WHAT YOU NEED TO DO:
Every entry below should be reproduced exactly, with all pictures left out.

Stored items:
§ §
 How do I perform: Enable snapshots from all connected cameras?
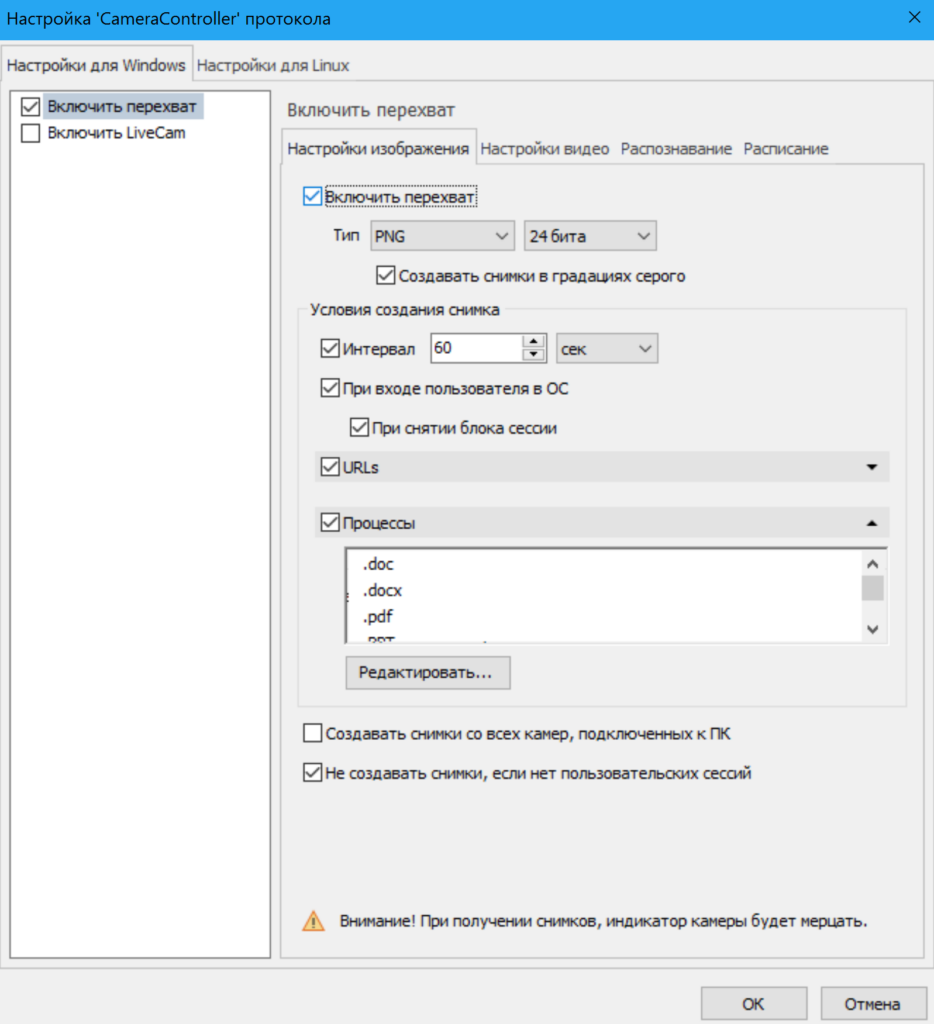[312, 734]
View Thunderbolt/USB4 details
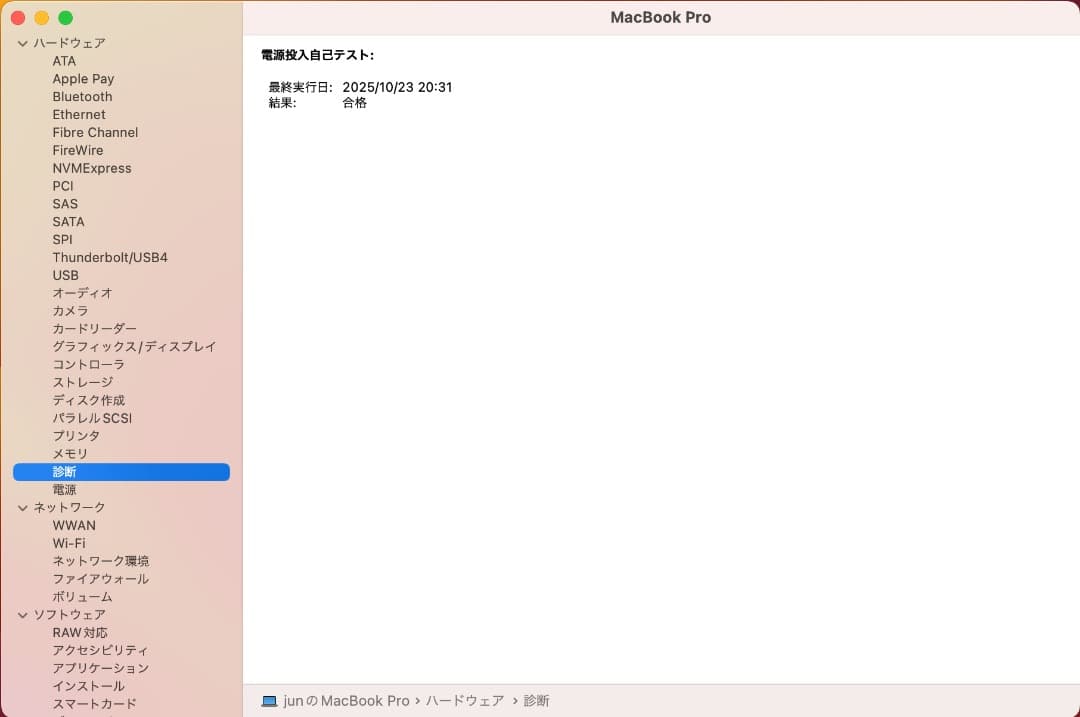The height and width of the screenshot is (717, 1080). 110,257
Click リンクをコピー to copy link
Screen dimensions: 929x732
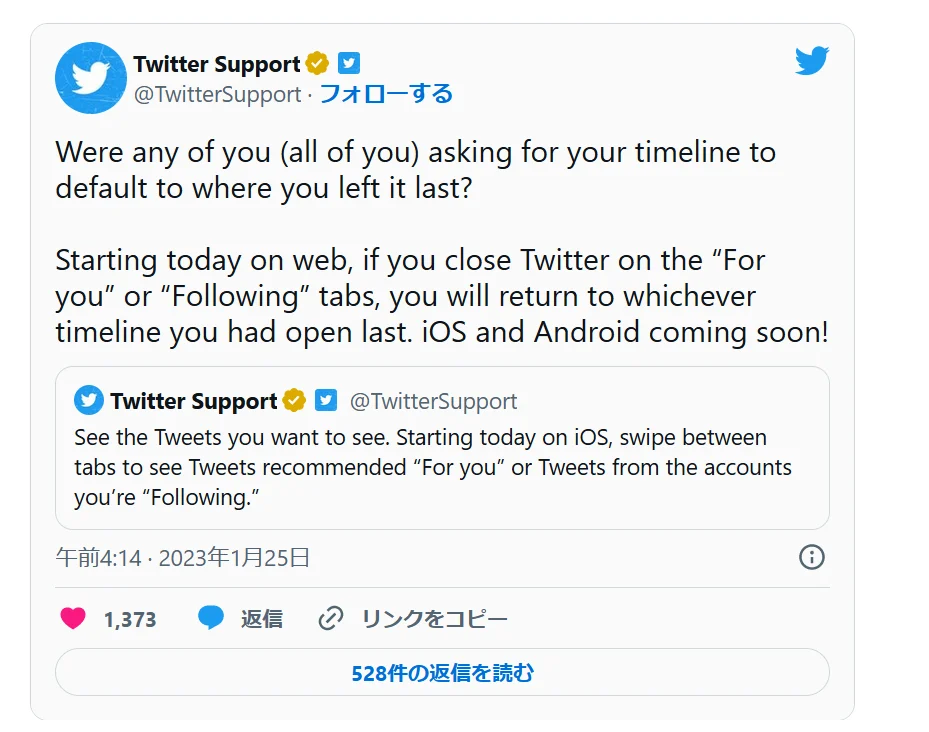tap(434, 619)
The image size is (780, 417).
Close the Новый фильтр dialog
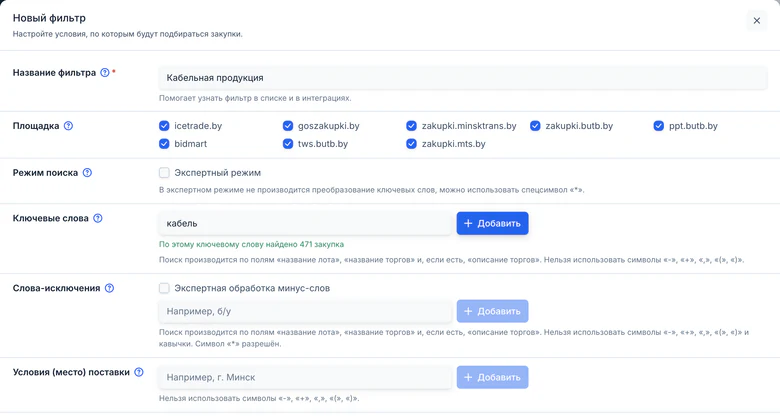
§ §
RESULT OF THE EXERCISE:
 How do I perform: Enable snapshots from all connected cameras?
[312, 734]
View Thunderbolt/USB4 details
The height and width of the screenshot is (717, 1080). 110,257
Click リンクをコピー to copy link
Screen dimensions: 929x732
tap(434, 619)
The image size is (780, 417).
Close the Новый фильтр dialog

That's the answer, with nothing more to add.